Restate exactly, and only, the lines spanning from the one with "タイム (252, 1763)" to the end of the records below.

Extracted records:
···
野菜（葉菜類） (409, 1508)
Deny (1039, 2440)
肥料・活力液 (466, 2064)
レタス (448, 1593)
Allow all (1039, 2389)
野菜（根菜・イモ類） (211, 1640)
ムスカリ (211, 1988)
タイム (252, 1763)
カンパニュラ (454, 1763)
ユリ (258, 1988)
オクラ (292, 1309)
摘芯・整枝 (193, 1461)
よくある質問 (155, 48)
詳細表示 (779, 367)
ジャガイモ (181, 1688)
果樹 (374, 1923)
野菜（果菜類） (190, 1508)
···
▸ **Exercise output**:
タイム (252, 1763)
カンパニュラ (454, 1763)
ユリ (258, 1988)
オクラ (292, 1309)
摘芯・整枝 (193, 1461)
よくある質問 (155, 48)
詳細表示 (779, 367)
ジャガイモ (181, 1688)
果樹 (374, 1923)
野菜（果菜類） (190, 1508)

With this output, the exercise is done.